• DATA FOR THIS TASK
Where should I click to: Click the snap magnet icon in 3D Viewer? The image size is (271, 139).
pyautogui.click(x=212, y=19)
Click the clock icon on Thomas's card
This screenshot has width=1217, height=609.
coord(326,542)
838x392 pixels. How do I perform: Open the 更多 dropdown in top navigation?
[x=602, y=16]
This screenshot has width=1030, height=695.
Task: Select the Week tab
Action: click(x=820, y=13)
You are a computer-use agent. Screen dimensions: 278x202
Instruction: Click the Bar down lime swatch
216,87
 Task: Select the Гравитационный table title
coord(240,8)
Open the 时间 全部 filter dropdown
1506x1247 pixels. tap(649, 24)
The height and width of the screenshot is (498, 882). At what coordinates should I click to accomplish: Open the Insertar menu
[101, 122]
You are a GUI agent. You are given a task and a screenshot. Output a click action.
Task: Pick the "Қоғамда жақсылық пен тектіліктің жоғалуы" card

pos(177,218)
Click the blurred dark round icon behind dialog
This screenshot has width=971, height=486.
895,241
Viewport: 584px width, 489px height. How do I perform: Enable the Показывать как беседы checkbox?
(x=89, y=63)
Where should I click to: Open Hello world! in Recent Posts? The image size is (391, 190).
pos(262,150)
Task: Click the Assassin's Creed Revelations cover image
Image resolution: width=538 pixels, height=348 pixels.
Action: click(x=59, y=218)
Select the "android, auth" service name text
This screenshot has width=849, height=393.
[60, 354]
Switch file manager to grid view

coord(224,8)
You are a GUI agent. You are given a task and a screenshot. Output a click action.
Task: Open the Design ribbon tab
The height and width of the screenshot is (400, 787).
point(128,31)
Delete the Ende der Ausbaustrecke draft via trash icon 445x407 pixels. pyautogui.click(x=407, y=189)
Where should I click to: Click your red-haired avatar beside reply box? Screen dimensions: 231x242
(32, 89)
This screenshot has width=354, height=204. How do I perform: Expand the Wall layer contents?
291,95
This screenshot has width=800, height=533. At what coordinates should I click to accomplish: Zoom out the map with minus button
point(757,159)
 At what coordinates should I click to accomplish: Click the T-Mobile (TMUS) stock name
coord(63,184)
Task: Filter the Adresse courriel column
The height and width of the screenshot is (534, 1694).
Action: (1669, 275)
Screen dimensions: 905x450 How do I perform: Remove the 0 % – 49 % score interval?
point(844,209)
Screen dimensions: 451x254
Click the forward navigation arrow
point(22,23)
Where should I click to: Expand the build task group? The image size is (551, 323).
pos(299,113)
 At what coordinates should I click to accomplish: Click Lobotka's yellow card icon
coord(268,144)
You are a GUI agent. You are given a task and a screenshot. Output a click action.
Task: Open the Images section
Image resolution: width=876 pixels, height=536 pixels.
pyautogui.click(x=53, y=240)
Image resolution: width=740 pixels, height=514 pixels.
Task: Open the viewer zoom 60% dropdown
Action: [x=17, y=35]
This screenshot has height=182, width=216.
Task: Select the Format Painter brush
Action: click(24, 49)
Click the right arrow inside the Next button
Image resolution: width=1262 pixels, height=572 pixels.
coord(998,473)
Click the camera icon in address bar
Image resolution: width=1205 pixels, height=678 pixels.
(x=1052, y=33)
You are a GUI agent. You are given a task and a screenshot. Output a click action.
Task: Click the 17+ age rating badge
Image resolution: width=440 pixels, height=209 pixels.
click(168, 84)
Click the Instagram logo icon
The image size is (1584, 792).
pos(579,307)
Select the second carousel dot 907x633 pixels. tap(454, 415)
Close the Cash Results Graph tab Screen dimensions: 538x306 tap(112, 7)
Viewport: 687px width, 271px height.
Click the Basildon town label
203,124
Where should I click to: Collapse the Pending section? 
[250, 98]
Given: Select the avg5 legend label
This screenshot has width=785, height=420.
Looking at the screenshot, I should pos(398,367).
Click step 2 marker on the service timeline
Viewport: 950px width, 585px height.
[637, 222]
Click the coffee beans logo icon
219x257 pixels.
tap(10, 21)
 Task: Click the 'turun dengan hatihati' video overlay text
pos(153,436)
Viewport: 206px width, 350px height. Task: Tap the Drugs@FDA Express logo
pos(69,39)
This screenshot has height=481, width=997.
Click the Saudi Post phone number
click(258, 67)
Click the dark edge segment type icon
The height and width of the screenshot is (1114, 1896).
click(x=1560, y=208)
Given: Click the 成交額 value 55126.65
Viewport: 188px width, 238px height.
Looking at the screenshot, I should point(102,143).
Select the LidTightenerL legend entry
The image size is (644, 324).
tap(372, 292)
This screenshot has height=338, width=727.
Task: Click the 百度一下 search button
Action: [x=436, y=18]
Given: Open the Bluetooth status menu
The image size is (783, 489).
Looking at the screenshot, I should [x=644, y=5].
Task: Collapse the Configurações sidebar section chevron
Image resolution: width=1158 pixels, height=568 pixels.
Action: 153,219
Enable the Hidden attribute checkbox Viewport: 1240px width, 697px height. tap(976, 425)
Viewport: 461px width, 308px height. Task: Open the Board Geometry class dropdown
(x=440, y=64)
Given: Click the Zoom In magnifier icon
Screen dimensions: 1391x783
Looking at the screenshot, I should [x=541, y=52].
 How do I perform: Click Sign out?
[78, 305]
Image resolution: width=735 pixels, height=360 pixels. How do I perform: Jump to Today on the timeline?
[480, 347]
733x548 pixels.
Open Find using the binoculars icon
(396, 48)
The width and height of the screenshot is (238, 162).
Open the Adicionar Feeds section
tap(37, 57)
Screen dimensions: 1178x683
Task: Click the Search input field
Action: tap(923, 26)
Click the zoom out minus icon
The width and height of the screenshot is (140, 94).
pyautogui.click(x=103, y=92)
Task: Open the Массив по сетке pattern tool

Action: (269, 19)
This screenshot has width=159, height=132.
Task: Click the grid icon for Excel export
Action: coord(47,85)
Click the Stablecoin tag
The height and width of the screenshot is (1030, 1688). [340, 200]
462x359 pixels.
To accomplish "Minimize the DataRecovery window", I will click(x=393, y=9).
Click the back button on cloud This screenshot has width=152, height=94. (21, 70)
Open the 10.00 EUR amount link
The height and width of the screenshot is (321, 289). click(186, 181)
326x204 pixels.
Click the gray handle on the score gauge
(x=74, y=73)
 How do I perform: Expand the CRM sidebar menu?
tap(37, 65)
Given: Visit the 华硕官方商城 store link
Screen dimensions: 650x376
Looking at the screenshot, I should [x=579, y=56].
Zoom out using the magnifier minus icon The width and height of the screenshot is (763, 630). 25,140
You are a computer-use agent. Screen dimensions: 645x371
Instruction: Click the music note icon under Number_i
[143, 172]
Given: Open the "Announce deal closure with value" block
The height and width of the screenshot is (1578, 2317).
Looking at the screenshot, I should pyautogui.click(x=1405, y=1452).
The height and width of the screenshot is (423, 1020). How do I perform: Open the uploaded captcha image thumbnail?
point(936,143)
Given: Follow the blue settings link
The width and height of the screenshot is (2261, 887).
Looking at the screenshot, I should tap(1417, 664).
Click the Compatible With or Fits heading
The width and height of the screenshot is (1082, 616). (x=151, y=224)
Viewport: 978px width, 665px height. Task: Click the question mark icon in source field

• PROBLEM REQUIREMENTS
Copy out the material above line for line, starting with the line that contains "Close the Cash" and ending after the line that contains "Looking at the screenshot, I should pos(398,367).".

• EXPECTED ANSWER
Close the Cash Results Graph tab Screen dimensions: 538x306 tap(112, 7)
Viewport: 687px width, 271px height.
Click the Basildon town label
203,124
Where should I click to: Collapse the Pending section? 
[250, 98]
Given: Select the avg5 legend label
This screenshot has width=785, height=420.
Looking at the screenshot, I should pos(398,367).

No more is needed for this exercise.